6 of 9 people found the following review helpful:
Enough is Enough!, March 30, 2010
by tggdan3 (Michigan)

I love the Zork games. I really do. And this game had some delightful parts, but enough is enough.

For one, the world is HUGE! Epically huge. There are hundreds of useless items, and a tower with 400 floors. Getting to floor 400 berates you for wasting your time (and it is a waste of time considering you might be randomly teleported to the bottom). You need the feelies to even understand what you're supposed to be doing, much less solve the puzzles, as the feelies include maps of areas you can't see in-game (such as a chessboard puzzle where you need to insert passages in the walls- and need a feelie map to see where).

Some of the puzzles are rehashes of old games, like the tower of Hanai, the fox, chicken, grain, tricking someone with a mental paradox, or a card game with no real point except to perform a special series of moves described in (here it comes) the feelies.

The game did have some nice touches. There are plenty of AMUSING things to do, such as manipulating a stone pigeon that teleports you to the location of it's perch, leaving you to throw that perch EVERYWHERE, such as off the bottom of the world, into the sea, etc, so you can teleport to it. (A similar mechanism existed in Spellbreaker, though they didn't implement much experimentation with it.)

The game also explains where Grues come from and the origin of the White House from Zork I, and such, but the ending leaves you wondering "What the Hell?", especially after such a LONG game. That and a random Jester who shows up and messes with you (Much like the annoying wizard from Zork II), it just leaves me saying enough is enough.

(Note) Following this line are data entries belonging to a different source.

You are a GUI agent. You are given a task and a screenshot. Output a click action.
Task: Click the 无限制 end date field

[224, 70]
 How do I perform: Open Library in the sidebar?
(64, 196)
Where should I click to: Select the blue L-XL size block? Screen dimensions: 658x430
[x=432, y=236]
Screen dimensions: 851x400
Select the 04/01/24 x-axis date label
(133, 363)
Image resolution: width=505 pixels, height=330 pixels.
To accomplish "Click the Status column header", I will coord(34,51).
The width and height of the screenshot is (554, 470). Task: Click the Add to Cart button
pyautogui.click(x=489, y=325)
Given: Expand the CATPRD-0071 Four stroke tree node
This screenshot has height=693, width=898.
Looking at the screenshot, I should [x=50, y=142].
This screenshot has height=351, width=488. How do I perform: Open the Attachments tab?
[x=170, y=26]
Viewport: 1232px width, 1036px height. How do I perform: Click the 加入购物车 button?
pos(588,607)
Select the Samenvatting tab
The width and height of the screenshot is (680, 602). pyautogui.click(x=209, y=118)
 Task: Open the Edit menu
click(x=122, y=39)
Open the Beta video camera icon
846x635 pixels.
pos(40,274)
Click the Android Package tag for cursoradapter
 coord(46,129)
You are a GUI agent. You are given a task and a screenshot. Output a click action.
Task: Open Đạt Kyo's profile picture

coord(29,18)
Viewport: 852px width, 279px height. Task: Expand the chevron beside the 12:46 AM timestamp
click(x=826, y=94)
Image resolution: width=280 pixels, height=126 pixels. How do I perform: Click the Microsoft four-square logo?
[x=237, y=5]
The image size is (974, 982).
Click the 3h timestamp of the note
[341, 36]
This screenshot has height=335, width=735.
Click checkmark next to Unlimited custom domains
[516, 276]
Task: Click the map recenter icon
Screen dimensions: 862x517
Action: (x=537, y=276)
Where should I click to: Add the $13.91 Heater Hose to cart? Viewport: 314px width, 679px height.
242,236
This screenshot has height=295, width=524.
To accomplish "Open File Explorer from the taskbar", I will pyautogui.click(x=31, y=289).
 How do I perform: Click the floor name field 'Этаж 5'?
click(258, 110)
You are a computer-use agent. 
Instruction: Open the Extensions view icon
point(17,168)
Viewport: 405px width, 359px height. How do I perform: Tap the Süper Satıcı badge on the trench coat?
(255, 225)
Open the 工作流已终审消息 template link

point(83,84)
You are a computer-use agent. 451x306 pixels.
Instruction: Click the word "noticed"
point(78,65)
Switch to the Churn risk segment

If the game were more clever, with better thought out puzzles, it might be different, but after 3 Zork games, we're still left with a varaint of "Go collect all the treasures and put them in the trophy case" that we were using decades ago. For die-hard zorkers (like me), you'll play to the end, but I promise you, you'll use plenty of hints, since many puzzles have nonsensical solutions. If you're into that, have fun, but I found the game fairly aggrivating, and not in that really good way.